Finalmente, es necesario resaltar dos apartados que terminan por defraudar cualquier atisbo de esperanza que hubiera anidado entre el profesorado y la llamada comunidad educativa:

        Tras reeditar los conocidos prejuicios logsianos sobre la preparación del profesorado y su adecuación a las nuevas exigencias (descargando, de antemano, sobre éste la responsabilidad de los previsibles fracasos), deja en mera apreciación subjetiva su constante denuncia de la progresiva devaluación de la labor docente en las aulas y en la sociedad, así como las dificultades añadidas en el trabajo cotidiano cuando no se garantizan, sino todo lo contrario, las condiciones mínimas que lo hacen posible. Aparte de que no aumentará el reconocimiento social para el profesorado si no lo hay para el conocimiento y su transmisión, poco o nada se avanza sobre los asuntos que atañen al presunto "pilar para el desarrollo de toda reforma", excepto una nueva alusión al señuelo de un futuro Estatuto de la Función Pública Docente, que, según declaraciones de la Sra. Ministra, no irá con la nueva ley y, por tanto, puede quedar, una vez más, pospuesto indefinidamente.

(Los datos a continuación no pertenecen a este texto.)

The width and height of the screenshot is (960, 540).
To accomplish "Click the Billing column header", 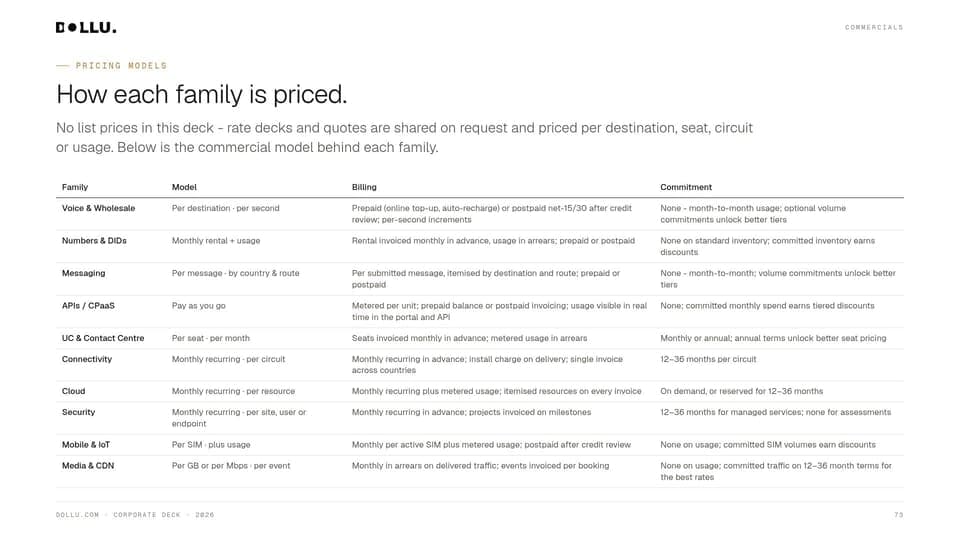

El segundo aspecto es muestra fehaciente de la escasa voluntad política que anima al nuevo (¿o viejo?) equipo de reformadores. Nada hace sospechar que se quiera recuperar un verdadero funcionamiento democrático de los centros, empezando por el papel decisivo que deben desempeñar los claustros de profesores. Pero sorprende que, habiendo denunciado en su día como regresivo el hecho de sustituir la elección de los directores en los propios centros por la selección/designación a través de una comisión externa (de diferente composición en las distintas comunidades autónomas), den ahora por buena esa propuesta de la LOCE con sólo aumentar el porcentaje de representación del centro, pero manteniendo el invento.
En conclusión. El estrecho margen de posibles mejoras en la educación que permiten las propuestas y preguntas del documento ministerial, deja fuera de toda consideración las claves de una verdadera reforma dirigida a recuperar el papel insustituible de la Escuela Pública (fragmentación/unidad del sistema; subvención del sector privado y creciente subsidiariedad del público; privilegios confesionales y laicismo; derecho a la educación y su hipoteca a las leyes del mercado; función del marco escolar y del profesorado; ...). De no cambiar radicalmente el curso actual, su futuro sigue seriamente amenazado por el descarado apoyo que los poderes públicos han otorgado y, según parece, están dispuestos a seguir otorgando a los intereses privados, tanto económicos como ideológicos, introducidos en la educación. No obstante, el debate abierto debe constituir una oportunidad para hacer oír también la voz de quienes ponemos todo nuestro empeño en levantar una resistencia clara y decidida a la destrucción de lo que tanto ha costado conquistar: el derecho de todos los ciudadanos a una verdadera educación, a participar del saber como patrimonio de la humanidad, a aspirar a los máximos niveles de formación personal y profesional.